The Government have repeatedly and pointedly failed to rule out the prospect of Beecroft’s recommendations being brought forward as amendments to the Bill. The Secretary of State was somewhat vague on that matter. After penetrating interventions from my hon. Friend the shadow Secretary of State and my hon. Friend the Member for Stretford and Urmston, the Secretary of State said that as far as he was aware—although it is his Bill—he did not see any prospect of that occurring. I hope that the Minister will make the Government’s position crystal clear on the implementation of the Beecroft recommendations during the Bill’s passage through Parliament. I hope he will confirm that none of Beecroft’s recommendations will be in amendments tabled to the Bill and that he will work with us in Committee to ensure that any such amendments from Back Benchers will be rejected. I know that the hon. Member for Bedford (Richard Fuller) wants to table such an amendment and I look forward to working with him—or against him—in Committee.

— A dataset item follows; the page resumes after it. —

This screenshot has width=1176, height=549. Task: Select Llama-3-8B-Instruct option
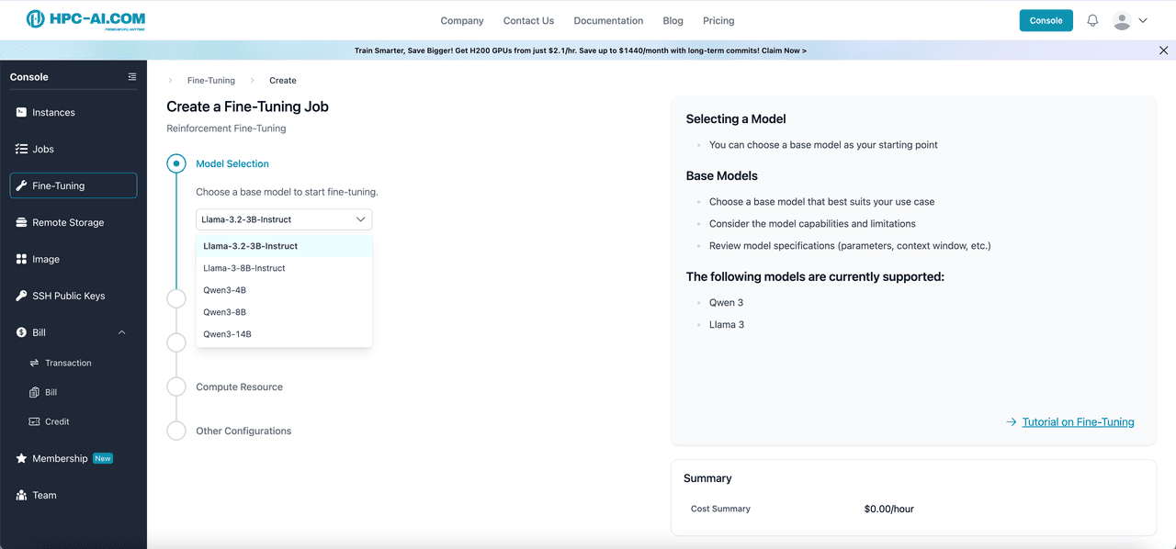[244, 268]
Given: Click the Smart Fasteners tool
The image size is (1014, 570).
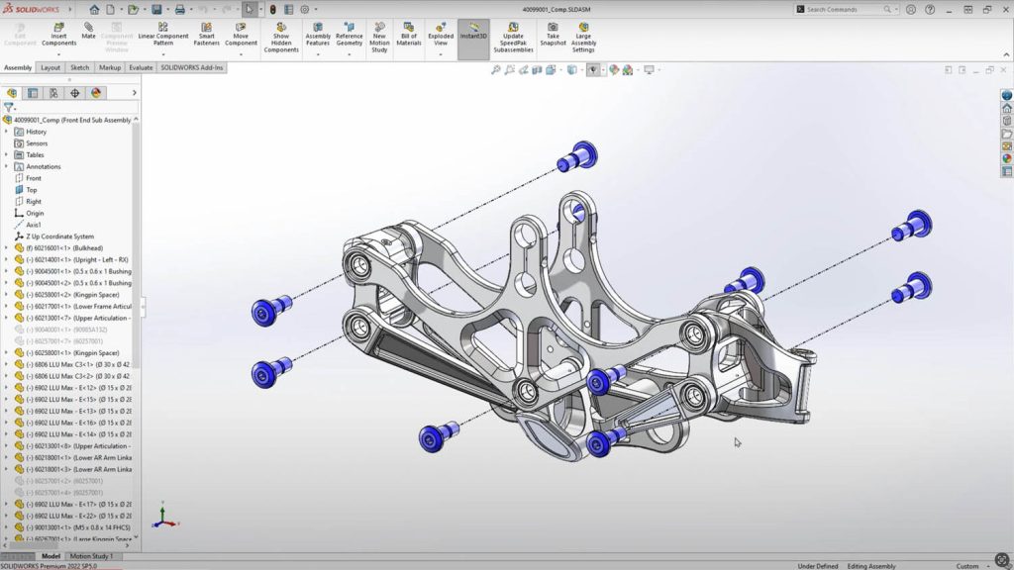Looking at the screenshot, I should tap(206, 32).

Hon. Members also raised the proposals on directors’ remuneration in part 6. We have made it clear that although we are generally supportive of what the Government are doing, the proposals do not go nearly far enough. We need greater accountability and transparency, and the recent shareholder spring, which involved many companies, suggests that investors believe that, too.

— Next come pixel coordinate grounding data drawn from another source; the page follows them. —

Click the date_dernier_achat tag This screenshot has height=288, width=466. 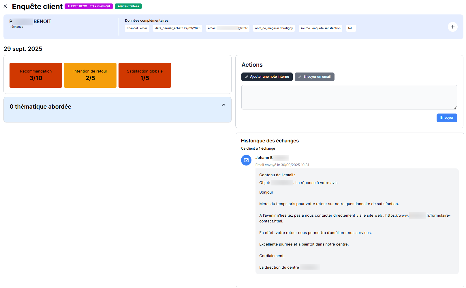[x=178, y=28]

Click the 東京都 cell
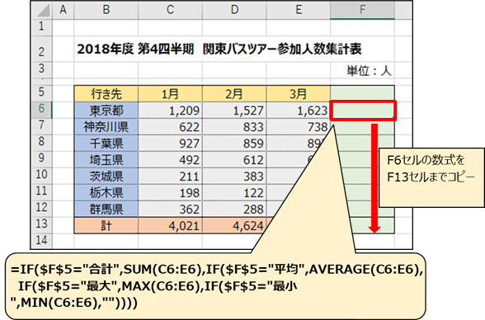106,110
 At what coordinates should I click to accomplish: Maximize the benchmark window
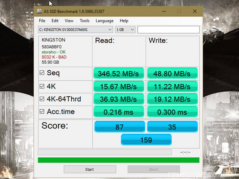(x=179, y=11)
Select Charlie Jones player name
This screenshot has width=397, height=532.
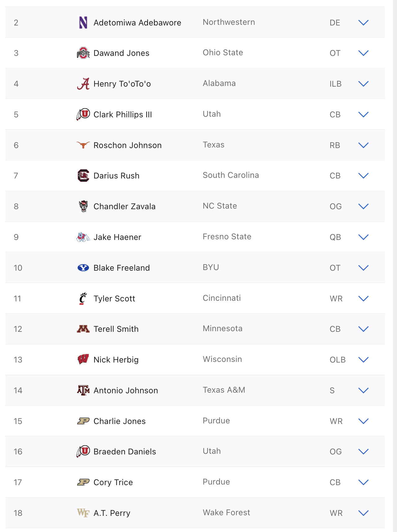[119, 421]
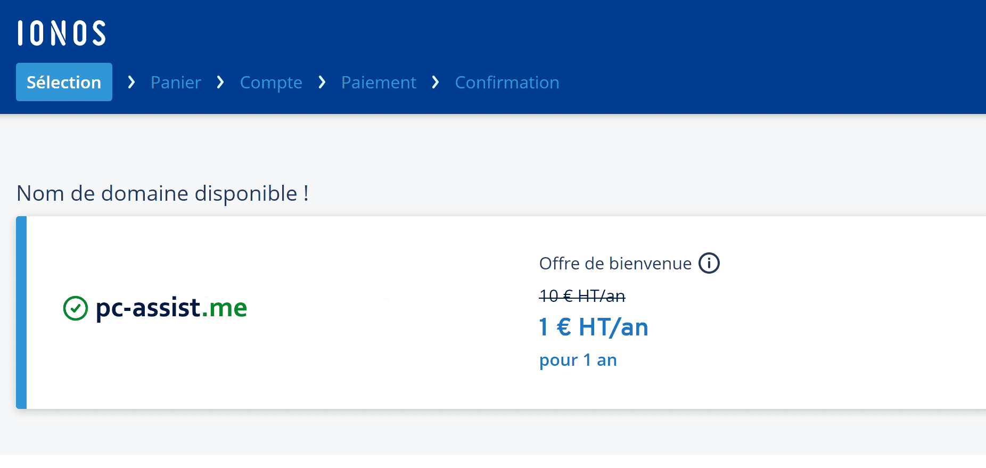The width and height of the screenshot is (986, 468).
Task: Click the green availability checkmark icon
Action: click(75, 308)

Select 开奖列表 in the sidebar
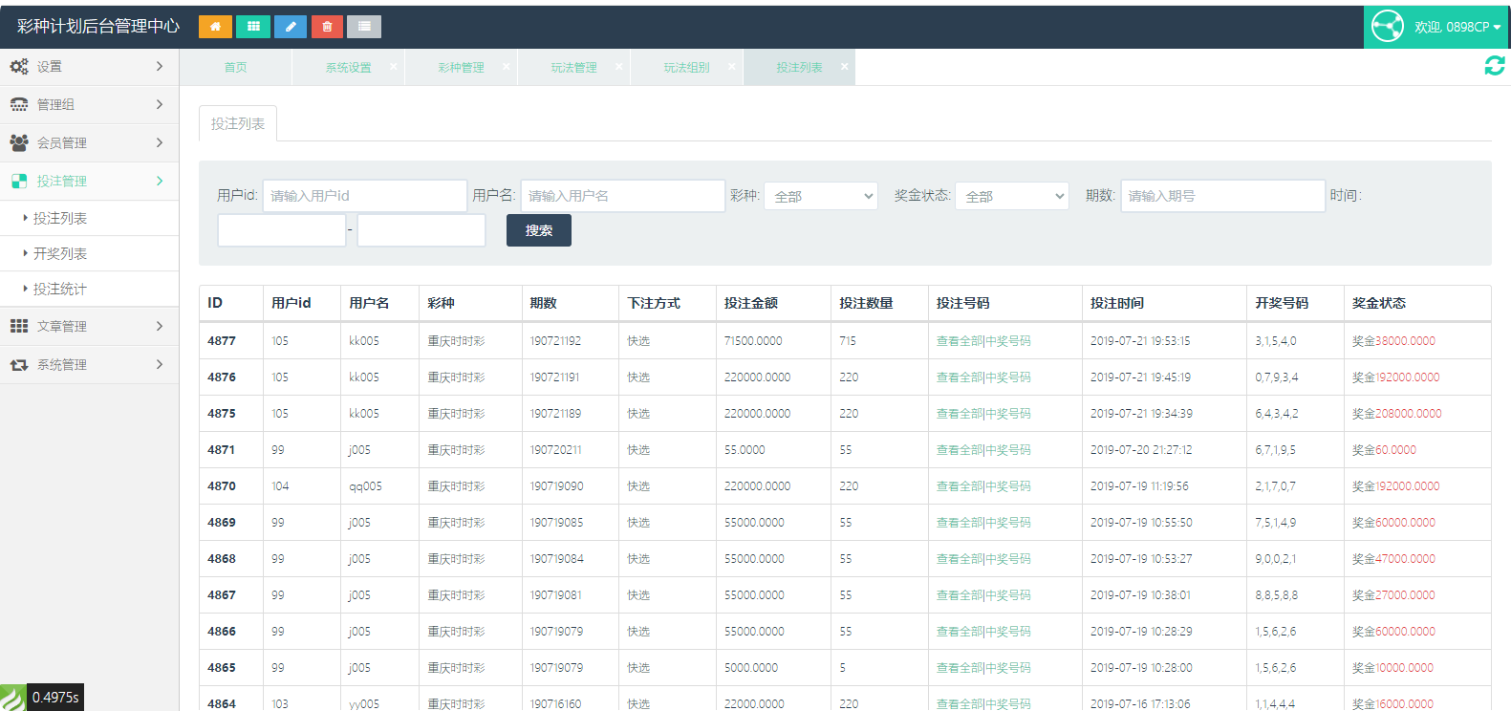click(60, 253)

Reports in the weekend media suggested that the Government will not empower shareholders with an annual binding vote on remuneration for executives, requiring it instead only every three years. Previously, the Secretary of State has rightly stated that an annual binding vote would provide investors with a powerful tool to hold executives to account, particularly as regards failure. He pledged that again today, which is very welcome. We intend to press forward in Committee with amendments to this part of the Bill to ensure that the matter is dealt with comprehensively and fairly and that all the recommendations of the High Pay Commission are implemented, including those that workers sit on remuneration committees.

Parts 3 and 4 will establish the competition and markets authority; the purpose is to improve the speed, quality and robustness of decision making. We Labour Members are keen to ensure that the competition regime in this country is the best in the world, so that innovation and imagination are rewarded; in that respect, I agree with the hon. Member for Bexleyheath and Crayford (Mr Evennett). When the Government came to power, the UK’s competitive environment was seen as one of the best in the world—third behind only the US and Germany—so it is of concern that on this Government’s watch, the Global Competition Review has downgraded the status of the Office of Fair Trading, following what it termed the OFT’s “dismal” enforcement on cartels. In Committee, we will scrutinise closely and challenge the Government’s proposals to ensure that our competition regime remains best in class.

The Government had a great opportunity in this Bill to deal with the consequences of their failed economic policies. The Bill was a chance to put in place legislative measures to enhance this country’s economic competitive position, and to set in train policy certainty for investors, which would allow them to invest for the long term. The Bill could have helped our companies to improve their productivity and decarbonise the economy, while allowing British firms to benefit from the green industrial revolution, which is happening now—not in 2016. It could have made a firm statement in law that failures and poor performance at the top of business would not be tolerated or rewarded with excessive pay, and it could have safeguarded consumers from powerful vested interests. The Bill has made some progress on that, but not nearly enough. It is a missed opportunity. It is a rag-bag that exposes the Government’s lack of a compelling vision and fails to help British business to compete in the global economy of today and tomorrow. On that basis, I commend the reasoned amendment to the House.